A year after the commencement of talks between P5+1 (China, France, Germany, Russia, the United Kingdom and the United States) and President Rouhani’s administration, Iran has clearly expressed readiness to address the West’s concerns; and in the Geneva agreement, the West has shown that the centrifuges taboo is now broken and that they have grudgingly accepted Iran’s right to uranium enrichment. Iranian officials have stated that Iran needs 190,000 separative work unit (SWU) centrifuges to create the capacity for future development, but according to the head of Iran’s Atomic Energy Organization, Ali Akbar Salehi, this level has not been reached yet. Salehi has said that Iran is prepared to keep capacity at the current level for eight years.
Iran currently has 19,000 centrifuges, only 9,000 of which are fully utilized in enrichment activities. The United States insists on only 5,000 centrifuges for the next 20 years. At this point, the controversy is over 4,000 centrifuges and the period of implementation of any agreement. This is where the parties believe the main disagreement lies. Other controversial topics are the future of the Arak heavy water reactor and suspension of US-imposed sanctions against Iran.

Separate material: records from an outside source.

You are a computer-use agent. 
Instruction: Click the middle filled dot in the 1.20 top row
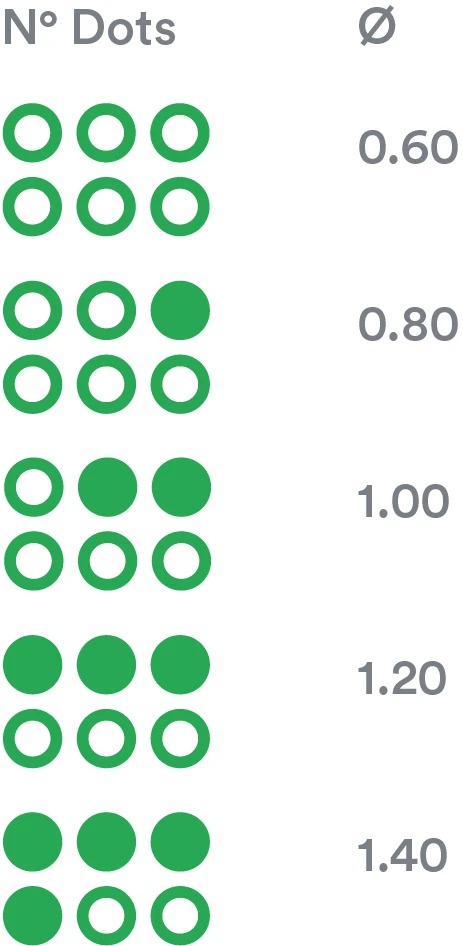click(x=106, y=664)
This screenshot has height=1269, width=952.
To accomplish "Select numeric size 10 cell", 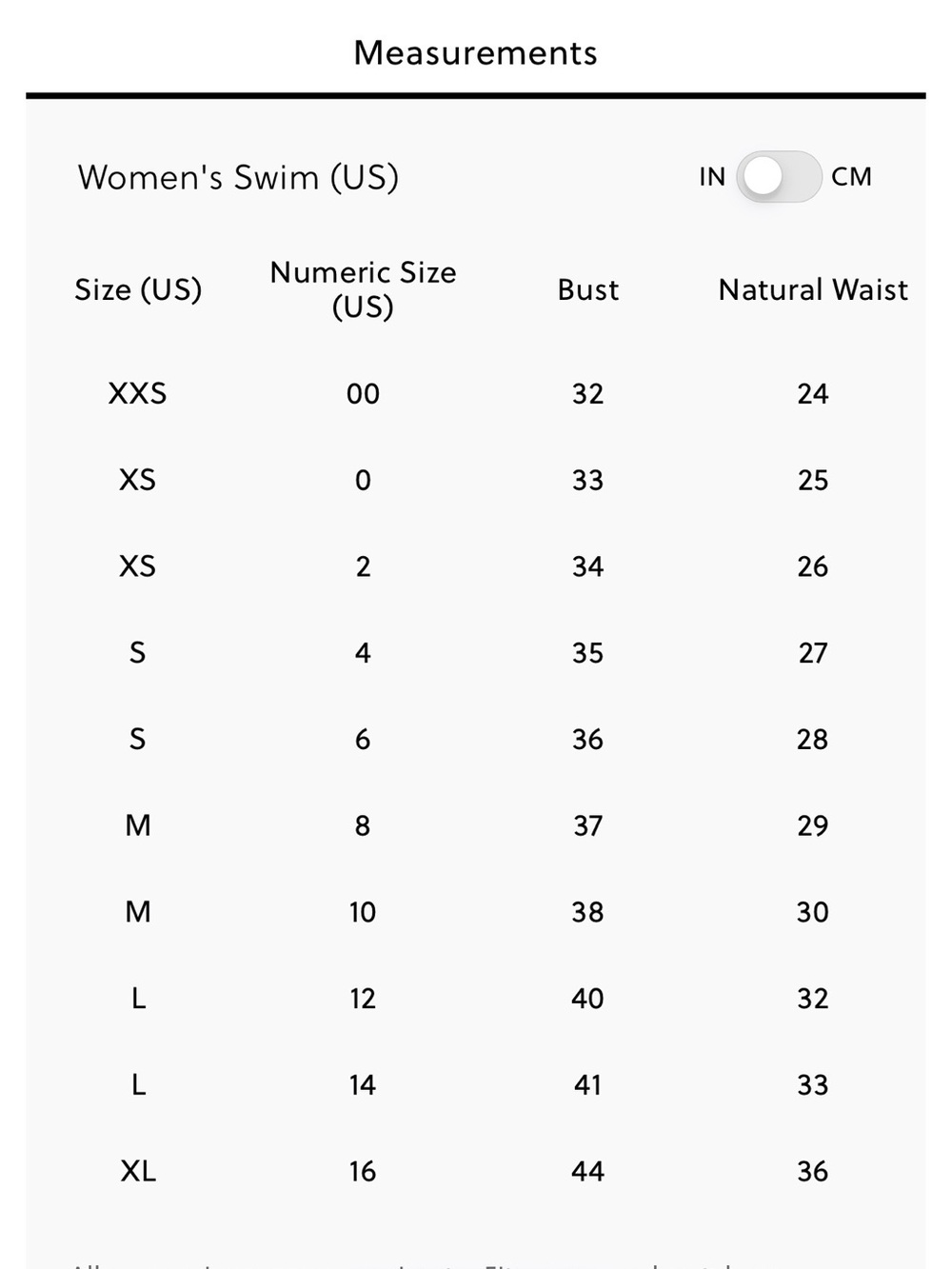I will [x=363, y=912].
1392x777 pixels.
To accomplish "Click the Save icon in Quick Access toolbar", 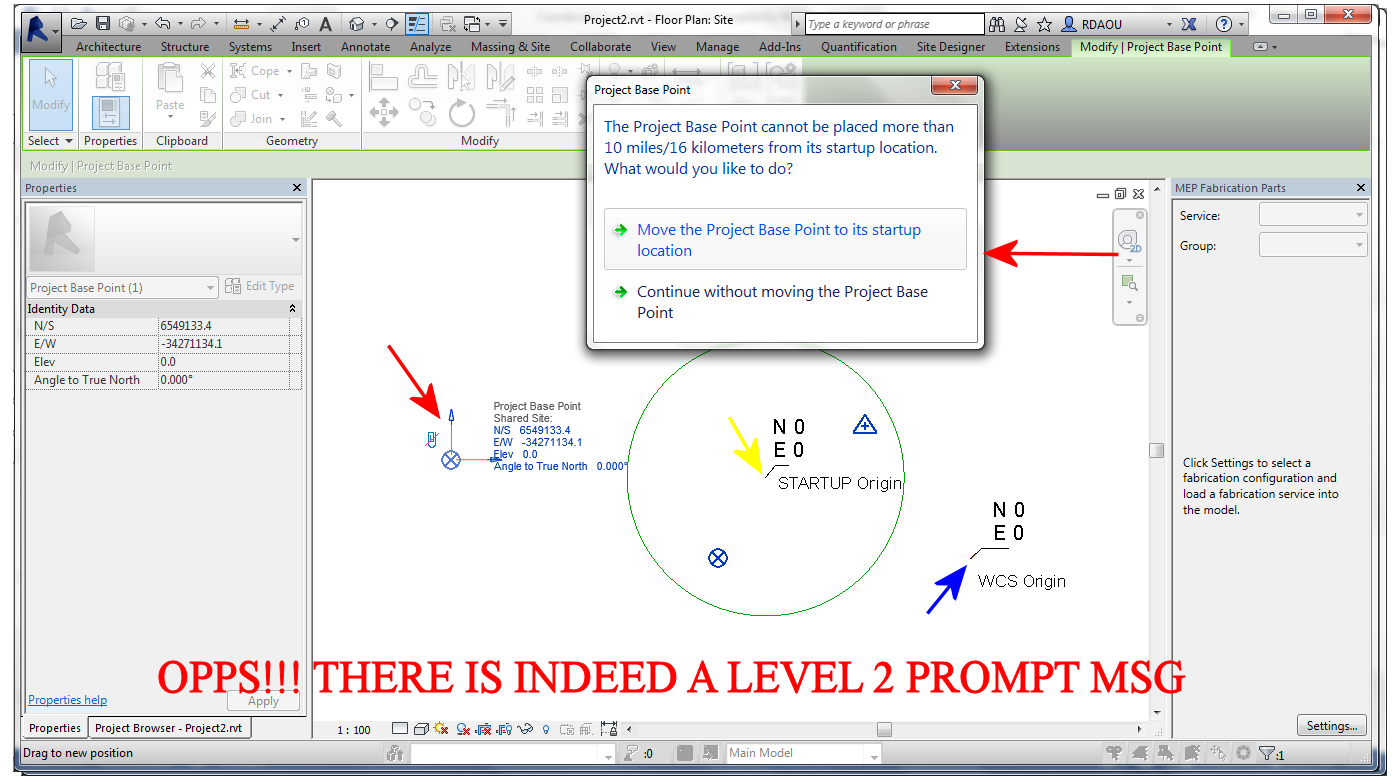I will [102, 22].
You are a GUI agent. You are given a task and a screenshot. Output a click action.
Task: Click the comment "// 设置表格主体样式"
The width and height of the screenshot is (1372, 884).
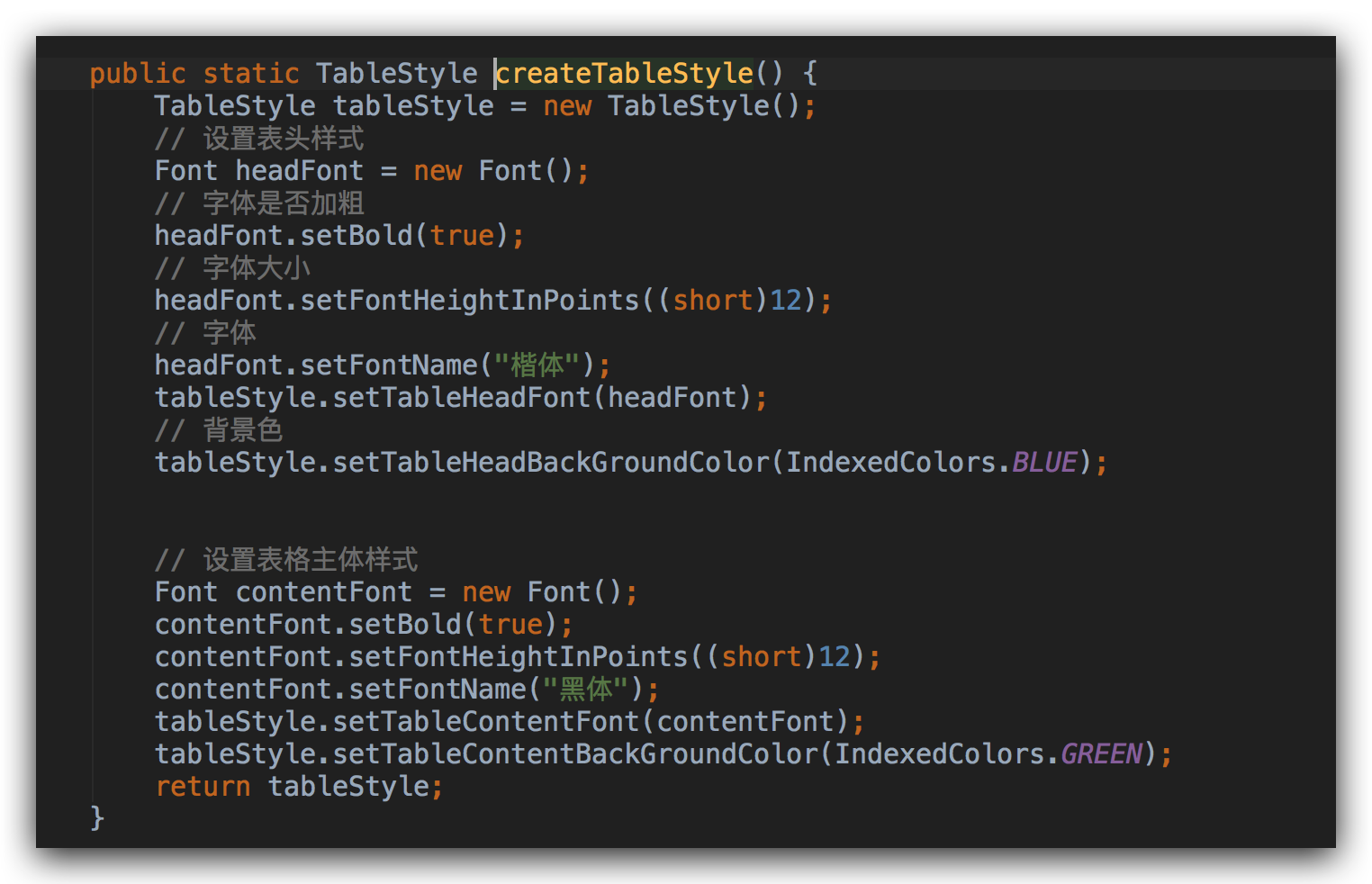point(286,560)
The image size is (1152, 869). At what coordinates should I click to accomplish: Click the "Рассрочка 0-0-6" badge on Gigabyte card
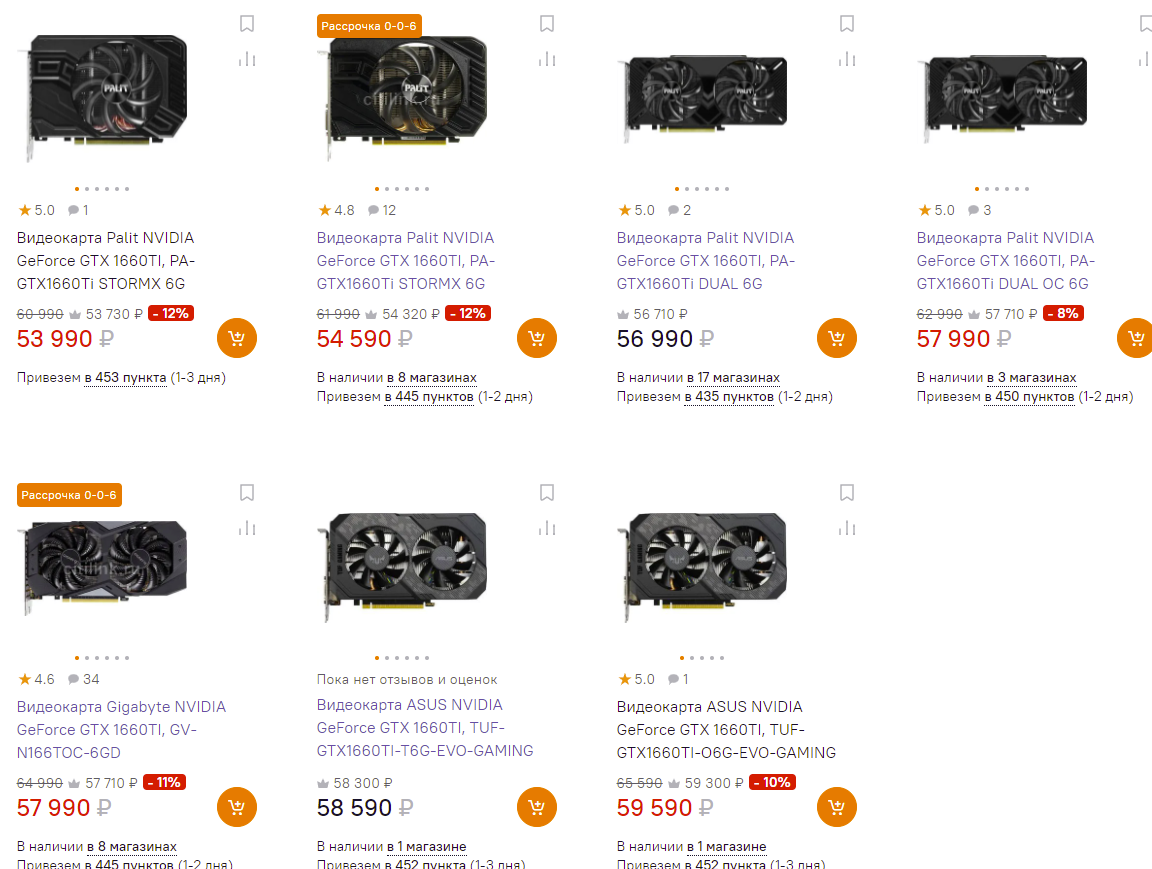click(x=69, y=495)

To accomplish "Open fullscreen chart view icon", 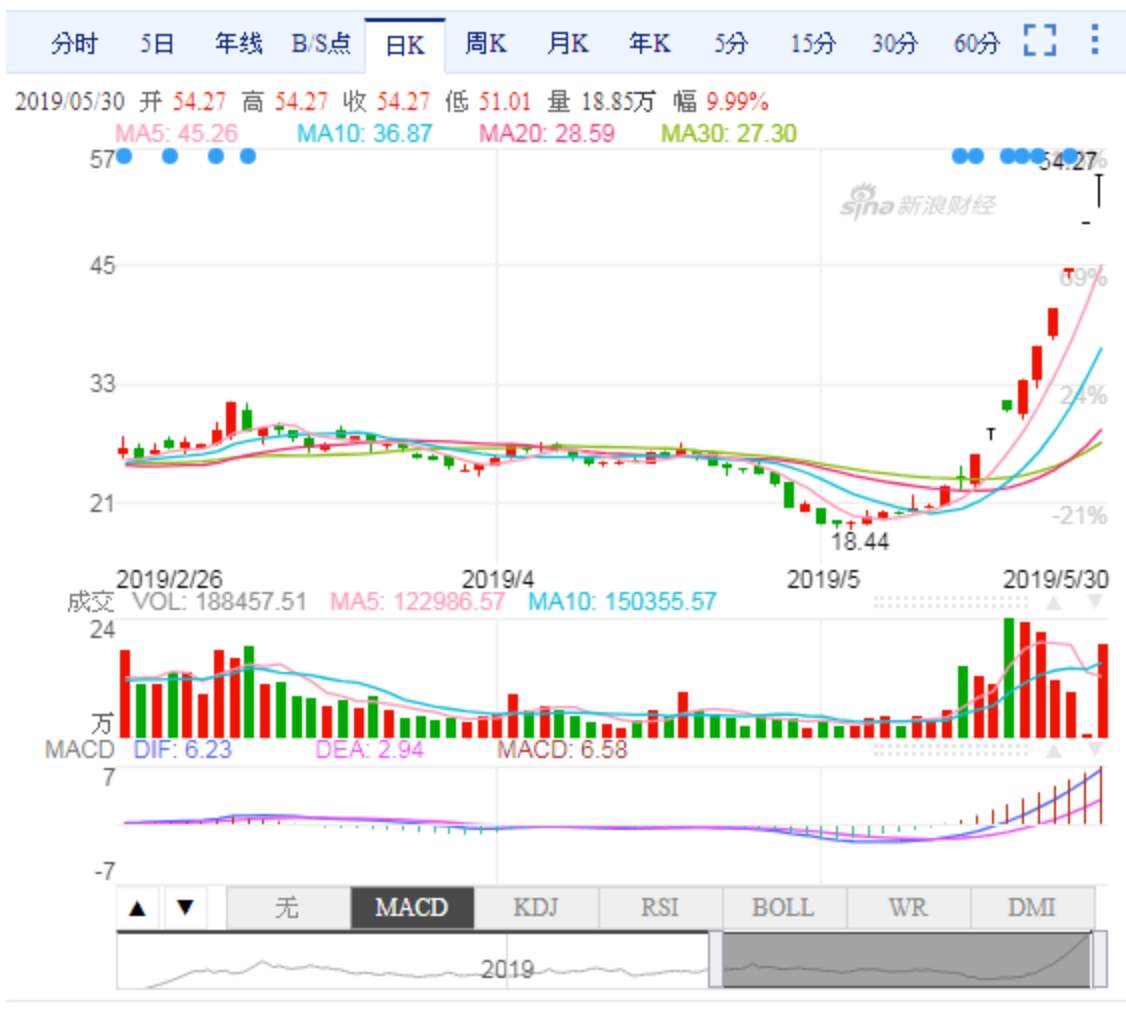I will (x=1040, y=41).
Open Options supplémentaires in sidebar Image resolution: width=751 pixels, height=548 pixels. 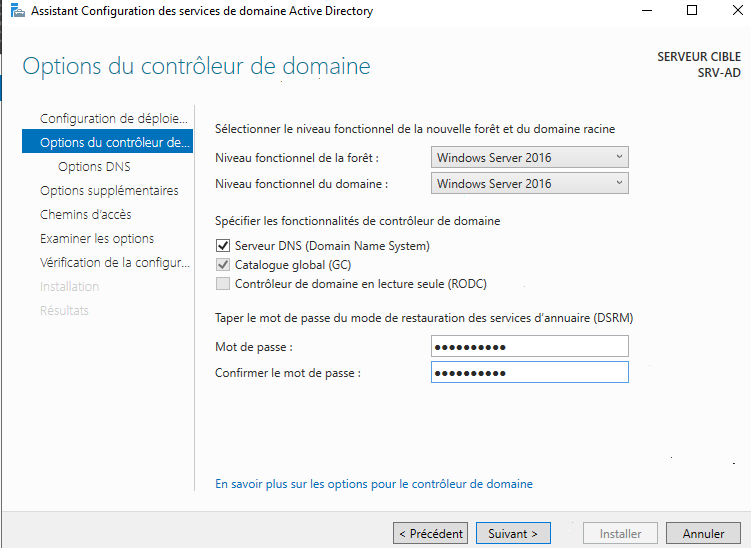(x=109, y=191)
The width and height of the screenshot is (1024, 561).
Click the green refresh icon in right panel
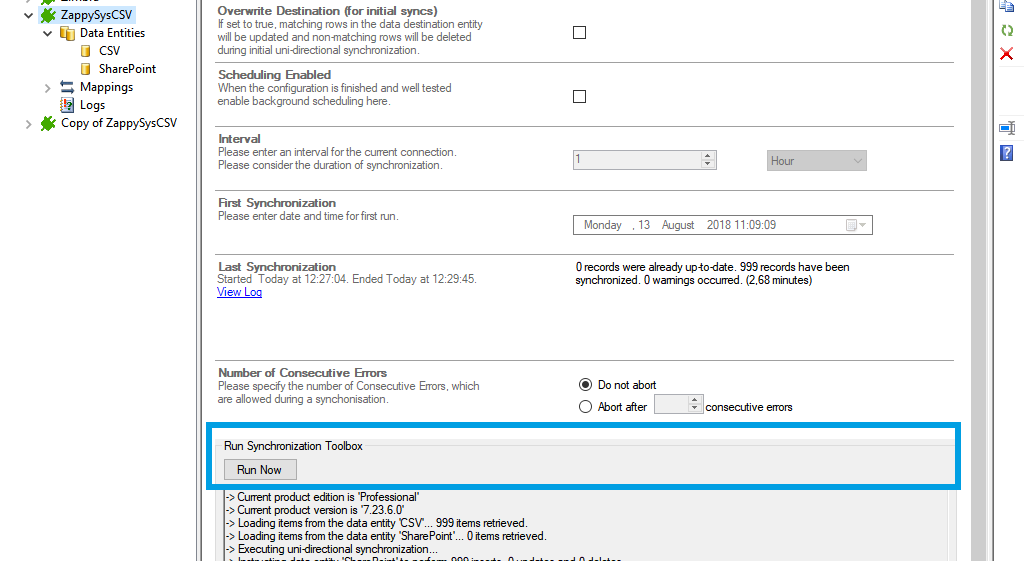click(x=1007, y=30)
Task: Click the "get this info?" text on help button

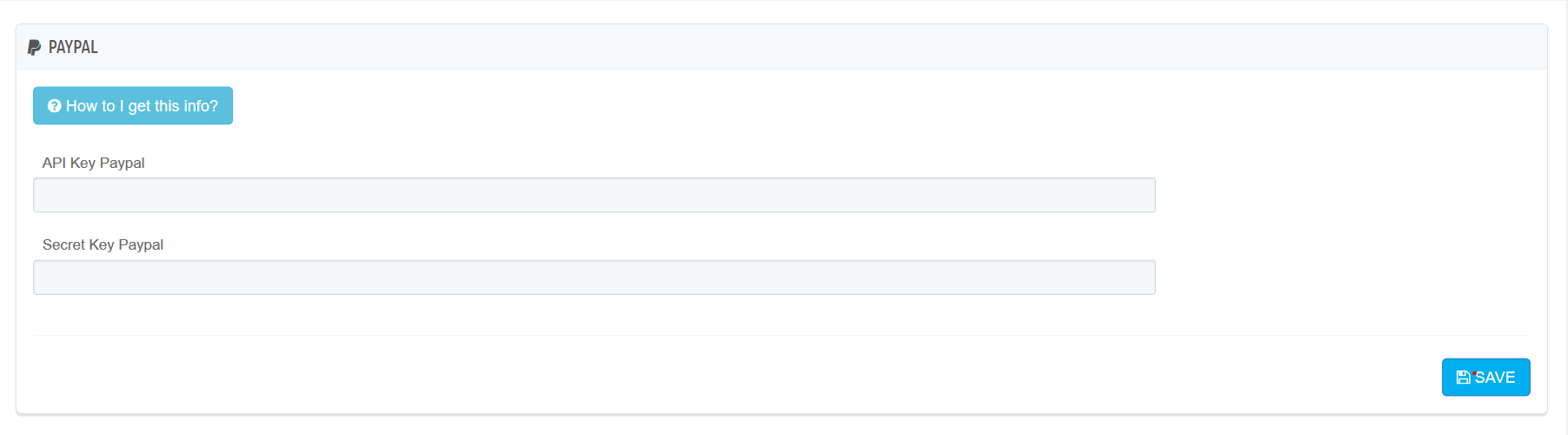Action: coord(173,106)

Having proposed a solution for Arak, Iran is directing that issue toward full resolution. However, lifting the sanctions is not in the hands of the Obama government.
Giving so much weight to the number of centrifuges or enrichment capacity, neither of which is a guarantee to abide by the NPT, at this critical stage of negotiations can only lead to the failure of the talks, as was the case back in 2005. Even more so, because there is no evidence to suggest that Iran has deviated from the treaty and its additional protocols over the past 10 years.
The parties to the current talks should work on a solution around improving the IAEA’s controlling power through the safeguard agreement instead of centrifuge numbers. This would address Iran’s sovereignty concerns and the West’s concerns over enrichment, thus preventing the talks from going down the same path as the Paris Agreement nine years ago.
The IAEA’s comprehensive inspection regime has proven effective in countries such as Brazil, Argentina and Japan, which are already enriching uranium at industrial levels. There is no reason it should not work in the case of Iran. As talks reach a critical point, it is only fair to advise the negotiating parties to beware of the “centrifuges.” They once prevented the sides from reaching what seemed to be an almost-certain agreement.